02.03.2017 - 20:00 Uhr
Deutschland & Welt

Streit zwischen Deutschland und der Türkei verschärft sich Gegenwind für Erdogans Wahlkämpfer

Erst die Inhaftierung des Journalisten Deniz Yücel in der Türkei, nun Absagen für türkische Wahlkämpfer. Der Streit zwischen Deutschland und der Türkei wird schärfer, nicht nur im Ton.
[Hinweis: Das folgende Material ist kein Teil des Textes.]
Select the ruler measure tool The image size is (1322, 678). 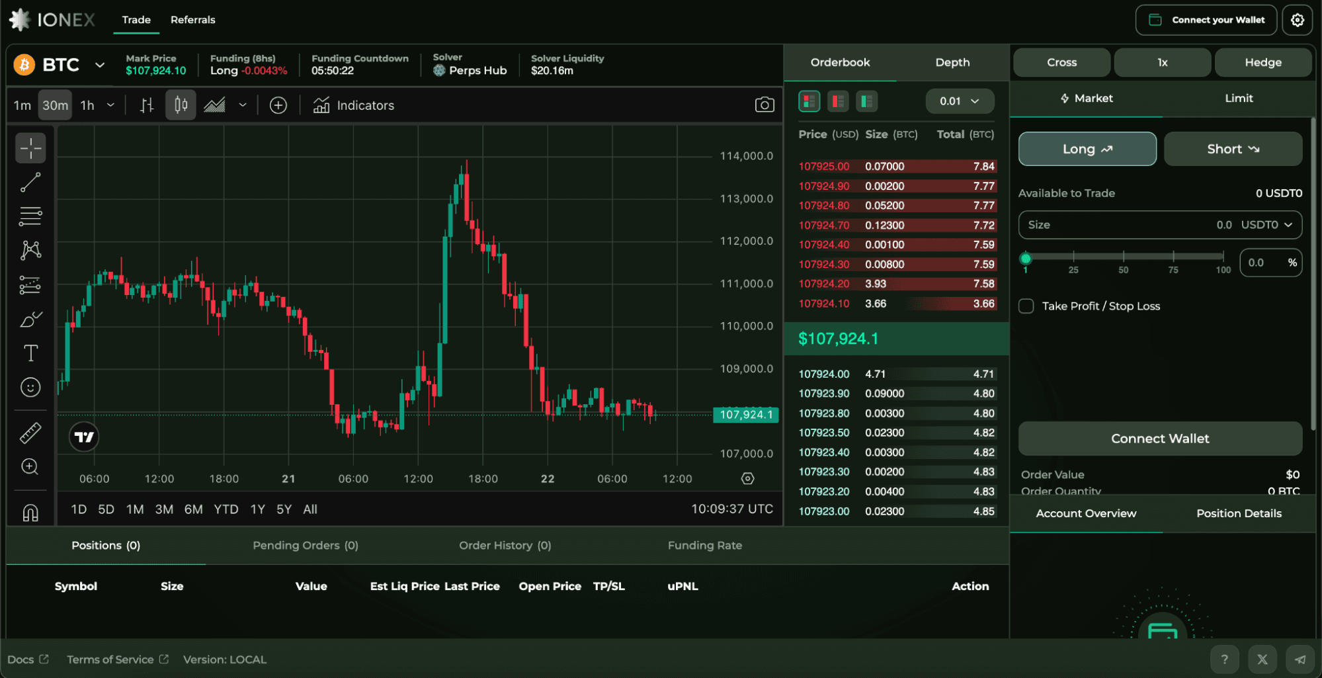pyautogui.click(x=30, y=433)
Der türkische Justizminister Bekir Bozdag. Archivbild: dpa
von Agentur DPAProfil

Gaggenau/Istanbul. Die Krise zwischen Deutschland und der Türkei eskaliert weiter: Der türkische Justizminister Bekir Bozdag ließ am Donnerstag ein Treffen mit Bundesjustizminister Heiko Maas platzen, nachdem unmittelbar zuvor sein Wahlkampfauftritt im baden-württembergischen Gaggenau abgesagt wurde. Maas wollte mit Bozdag in Karlsruhe über den in der Türkei inhaftierten "Welt"-Korrespondenten Deniz Yücel sprechen.

Die Stadt Köln lehnte unterdessen eine Anfrage für einen Auftritt des türkischen Wirtschaftsministers Nihat Zeybekci am Sonntag im Bezirksrathaus Köln-Porz ab. "Es gibt keinen Mietvertrag für diese Veranstaltung am 5. März und es wird auch keinen geben", sagte eine Sprecherin der Stadt. Der Abgeordnete Mustafa Yeneroglu von der türkischen Regierungspartei AKP sagte, Zeybekcis Auftritt solle an einem anderen Ort in Köln stattfinden.
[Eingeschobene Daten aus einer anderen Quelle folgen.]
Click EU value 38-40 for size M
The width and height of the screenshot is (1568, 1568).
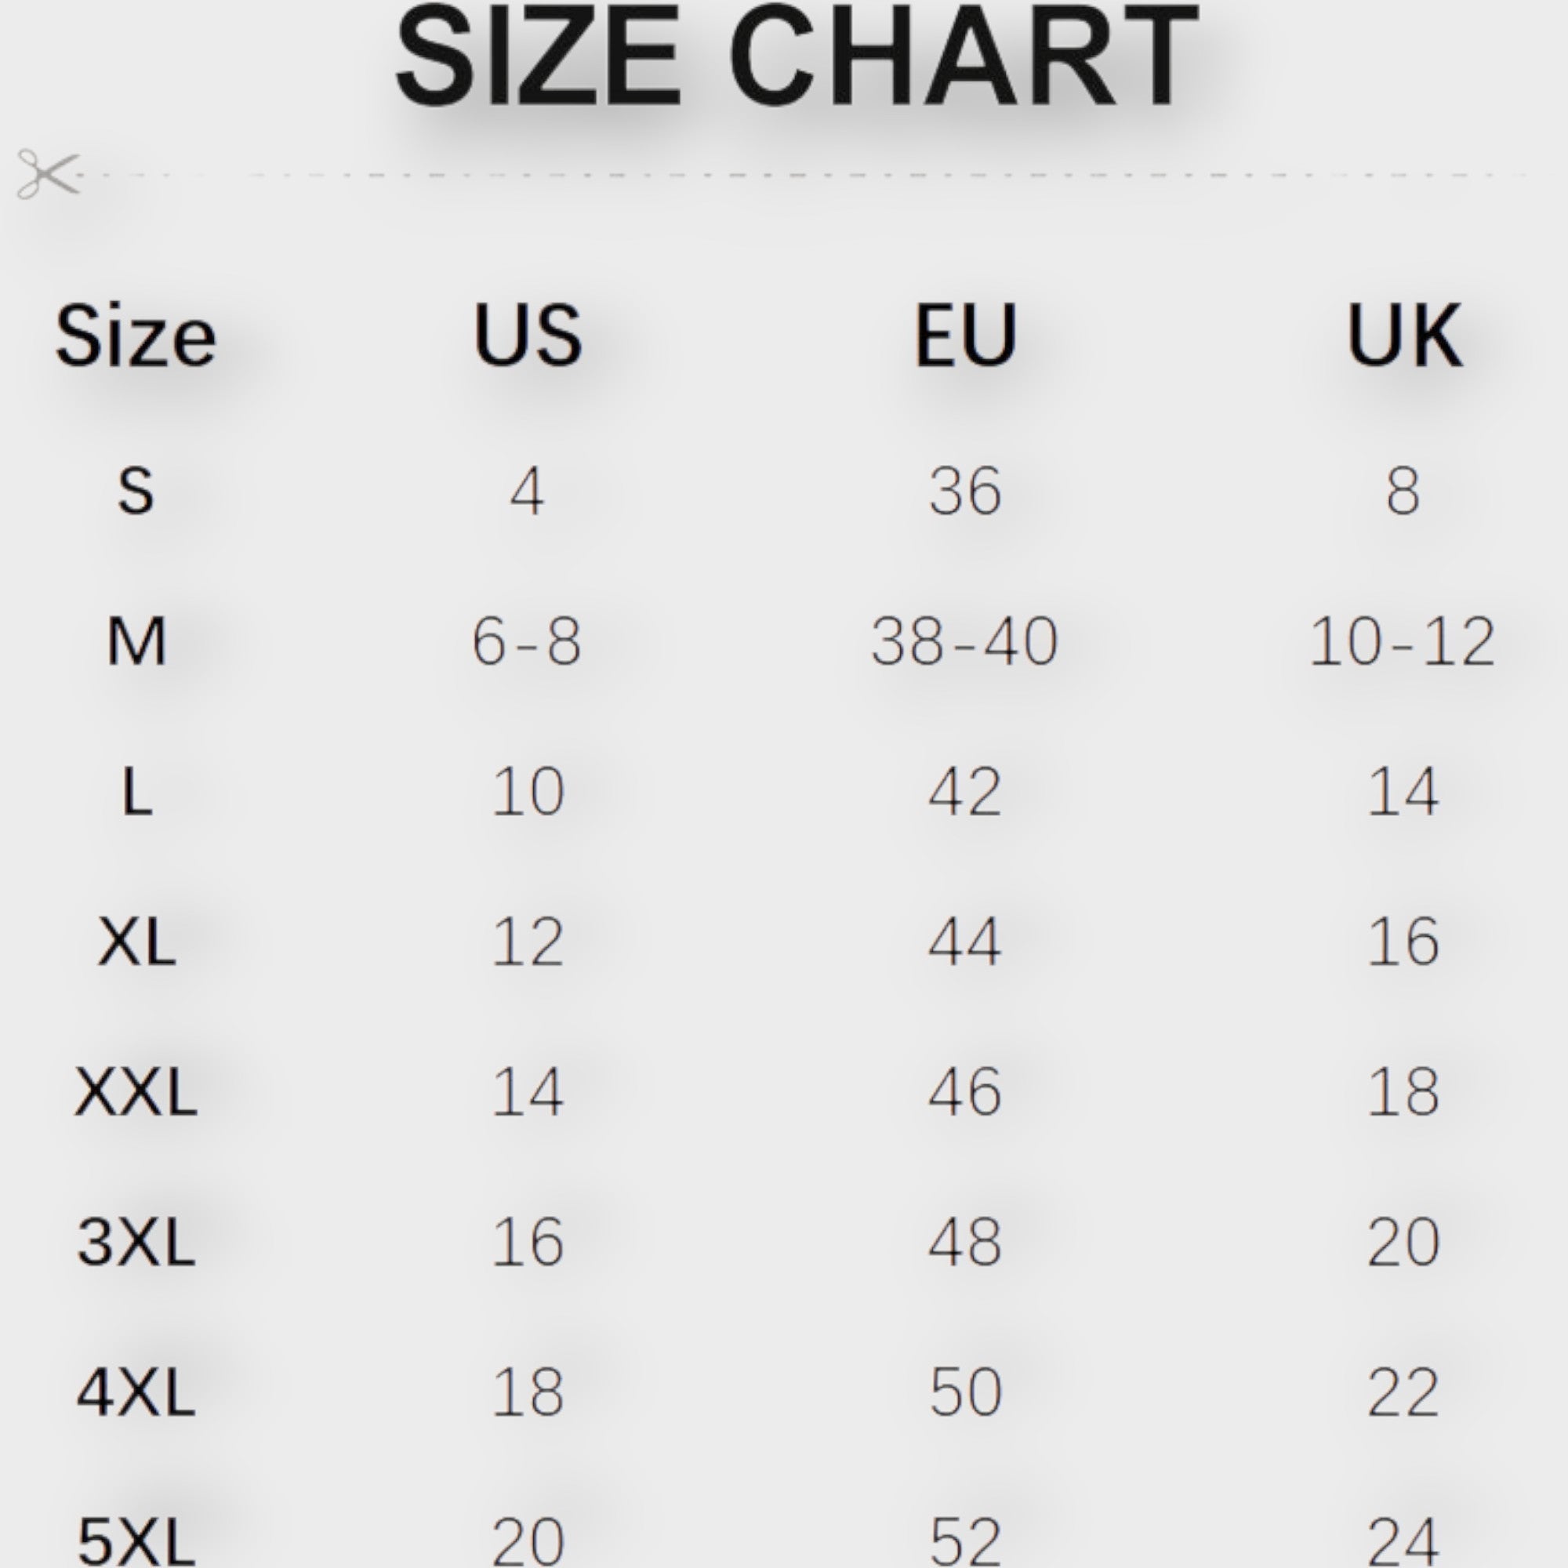pos(964,642)
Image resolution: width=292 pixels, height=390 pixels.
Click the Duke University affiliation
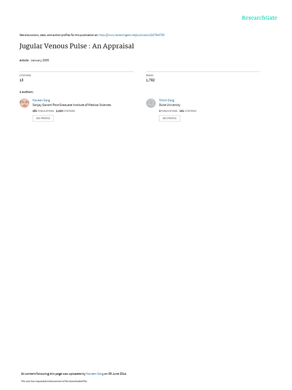tap(170, 105)
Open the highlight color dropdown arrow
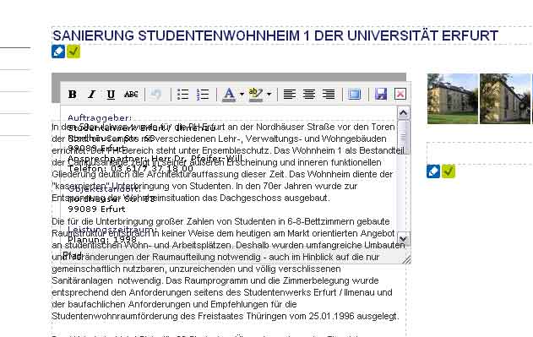Viewport: 533px width, 337px height. coord(269,95)
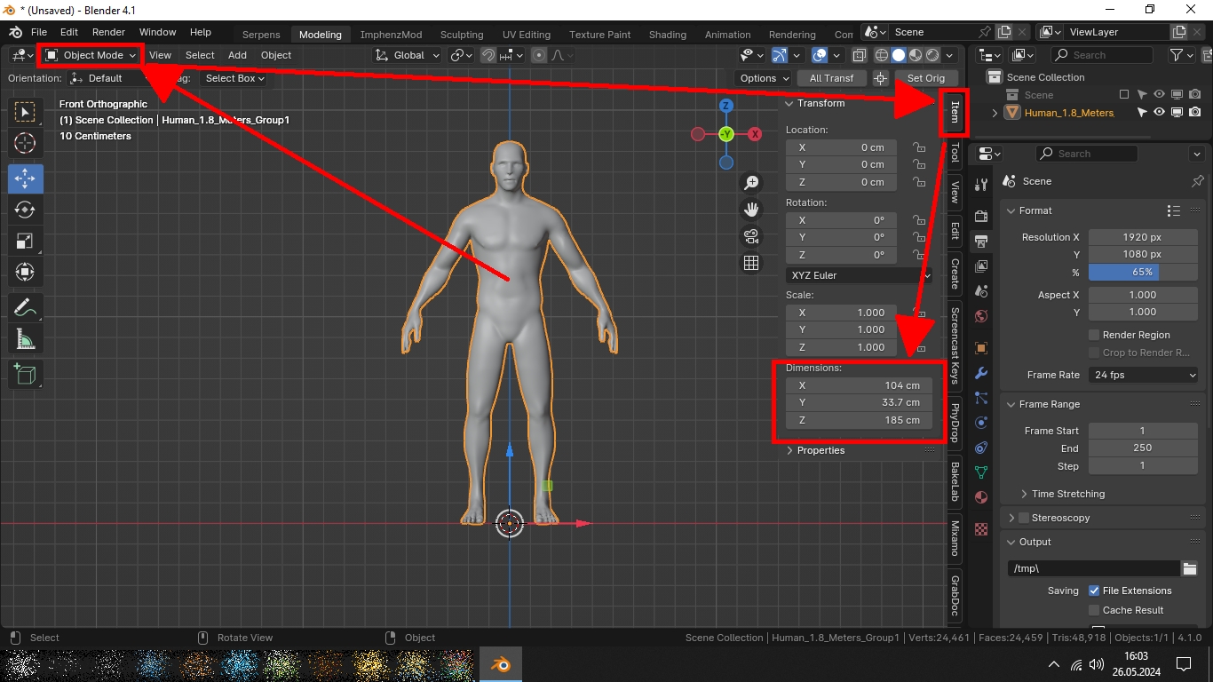Enable the Render Region checkbox

tap(1094, 335)
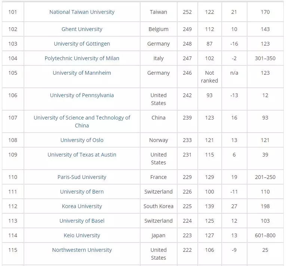This screenshot has width=286, height=266.
Task: Select the University of Oslo link
Action: point(82,140)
Gaggenaus Bürgermeister Michael Pfeiffer (parteilos) sagte zur Absage, der Schritt der Kommune sei keine politische Entscheidung. Es sei zunächst nicht bekannt gewesen, dass der türkische Minister kommen solle. Es sei nun aber zu befürchten, dass wegen seines umstrittenen Wahlkampfauftritts mehr Menschen kämen, als die Halle mit ihren 500 Plätzen fassen könne. Der Beschluss sei nicht mit höheren politischen Ebenen abgesprochen. "Das ist unsere Entscheidung." Pfeiffer betonte, ohne die Bedenken wegen Platznot wäre die Kommune demokratisch genug, die Veranstaltung zu erlauben.

Bozdag und Zeybekci wollten bei den Veranstaltungen für ein Ja bei der Volksabstimmung über das von Staatschef Recep Tayyip Erdogan angestrebte Präsidialsystem werben. Bei dem für den 16. April geplanten Referendum sind auch rund 1,4 Millionen Türken in Deutschland wahlberechtigt. Erdogan würde dadurch mit deutlich mehr Macht ausgestattet. Weite Teile der Opposition befürchten eine Ein-Mann-Herrschaft.

"Vorbildliche" Türkei

Bozdag sagte zur Absage seines Auftritts in Gaggenau: "Das kann man mit Demokratie und Meinungsfreiheit nicht erklären. Schon gar nicht schickt es sich für einen Rechtsstaat." Der Minister lobte dagegen "das demokratische Klima in der Türkei". Er sagte: "Heute kann sich in der Türkei jeder versammeln, wie er will, um sich auszudrücken." Menschenrechtsexperten teilen diese Einschätzung nicht.

Gaggenaus Bürgermeister hat sich nach eigenen Worten getäuscht gefühlt, weil die Union Europäisch-Türkischer Demokraten (UETD) die Veranstaltung als Vereinstreffen mit 400 Personen deklariert habe, aber gewusst habe, dass sie politischen Charakter habe und mehr kommen könnten. Die Türkische Gemeinde kritisierte die kurzfristige Absage. Die Stadt hätte mit den Veranstaltern darüber sprechen müssen, wie die Sicherheit gewährleistet werden könne, sagte der Vorsitzende Göky Sofuoglu. "Diese Entscheidung hilft am Ende Präsident Erdogan."